The Ascent of Money - Civilization - Netflix
Published in 2011, Civilization: The West and the Rest examines what Ferguson calls the most “interesting question” of our day: “Why, beginning around 1500, did a few small polities on the western end of the Eurasian landmass come to dominate the rest of the world?” The Economist in a review wrote:
"Mr Ferguson starts with the overwhelming success of European civilisation. In 1500 Europe's future imperial powers controlled 10% of the world's territories and generated just over 40% of its wealth. By 1913, at the height of empire, the West controlled almost 60% of the territories, which together generated almost 80% of the wealth. This stunning fact is lost, he regrets, on a generation that has supplanted history's sweep with a feeble-minded relativism that holds “all civilisations as somehow equal”.
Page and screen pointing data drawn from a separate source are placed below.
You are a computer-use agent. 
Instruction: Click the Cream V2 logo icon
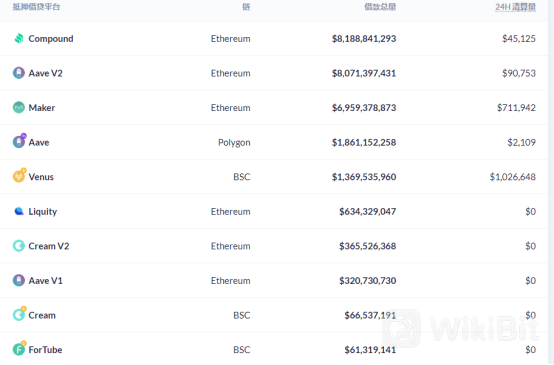tap(19, 246)
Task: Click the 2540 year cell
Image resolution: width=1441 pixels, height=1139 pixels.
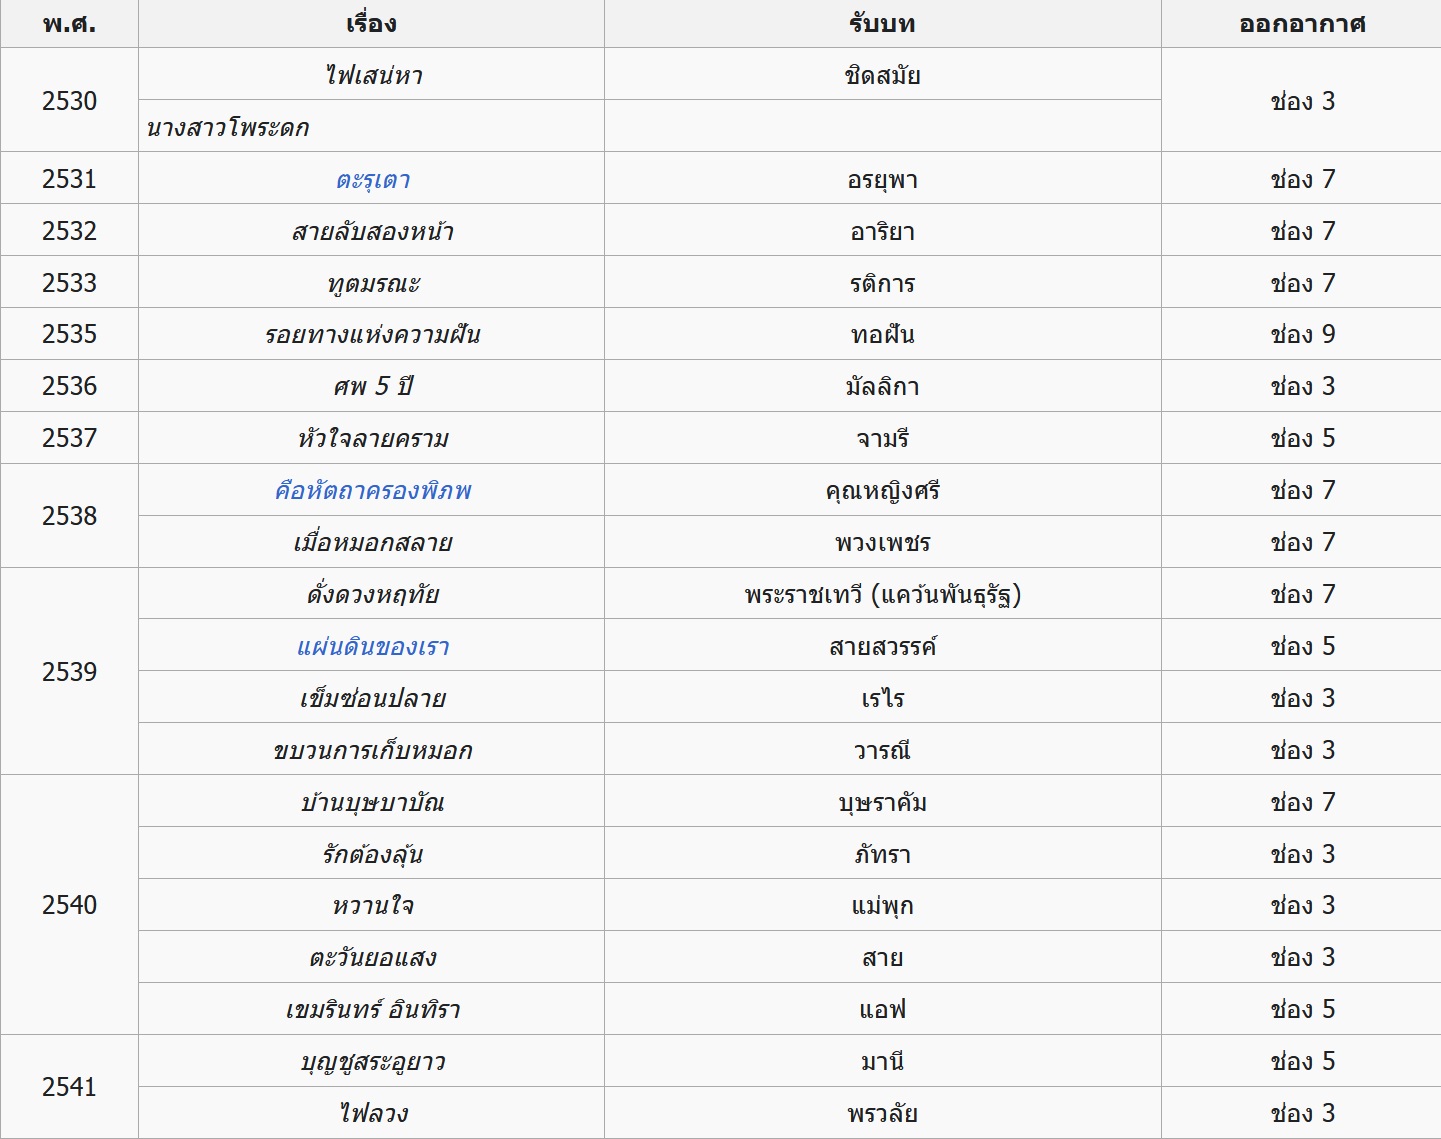Action: click(x=69, y=905)
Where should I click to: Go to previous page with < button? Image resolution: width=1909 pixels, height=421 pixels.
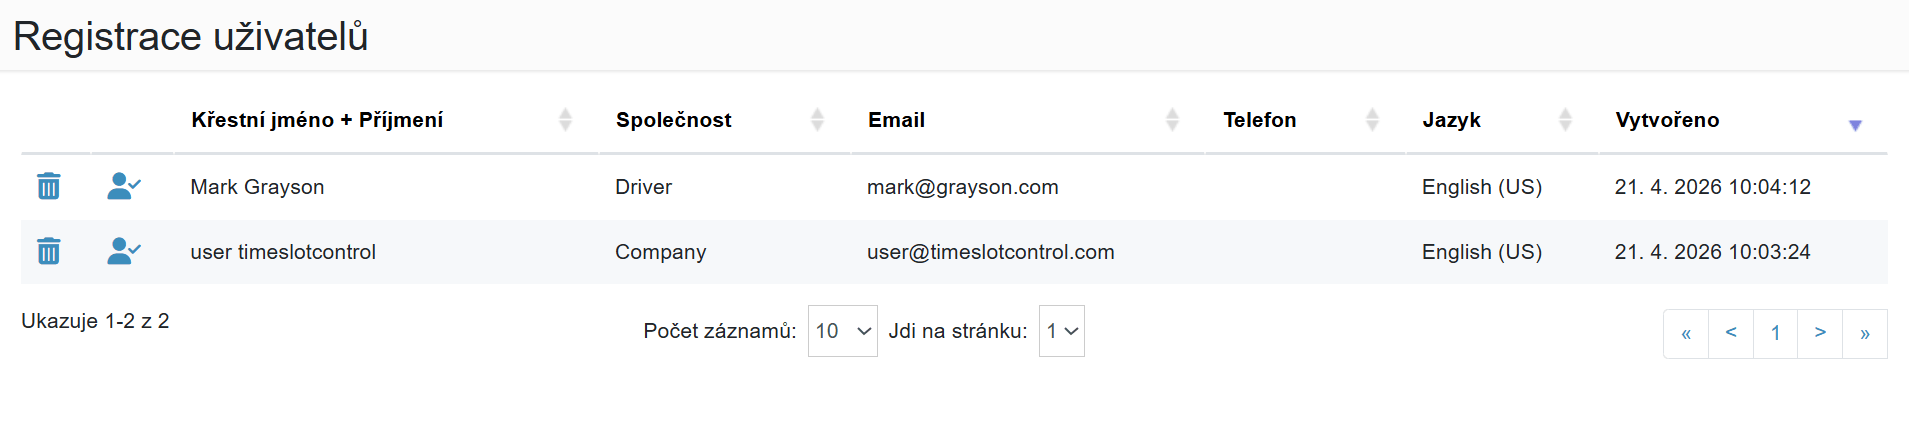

Ferguson attributes this divergence to the West's development of six “killer apps” largely missing elsewhere in the world – “competition, science, the rule of law, medicine, consumerism and the work ethic”. Ferguson compared and contrasted how the West's “killer apps” allowed the West to triumph over “the Rest”. Thus, Ferguson argued the rowdy and savage competition between European merchants created far more wealth than did the static and ordered society of Qing China; that the tolerance extended to thinkers like Sir Isaac Newton in Stuart England had no counterpart in the Ottoman Empire where Takiyuddin's “blasphemous” observatory was demolished for contradicting the teachings of Islam which ensured that Western civilization was capable of making scientific advances that Islamic civilization never could; and because respect for private property was far stronger in British America than it ever was in Spanish America, which led to the United States and Canada becoming prosperous societies while Latin America was and remains mired in poverty. However, Ferguson also argued that the modern West had lost its edge and the future belongs to the nations of Asia, especially China, which has adopted the West's “killer apps”. Ferguson argues that in the coming years will see a steady decline of the West and China and the rest of the Asian nations will be the rising powers. A related documentary Civilization: Is the West History? was broadcast as a six-part series on Channel 4 in March and April 2011.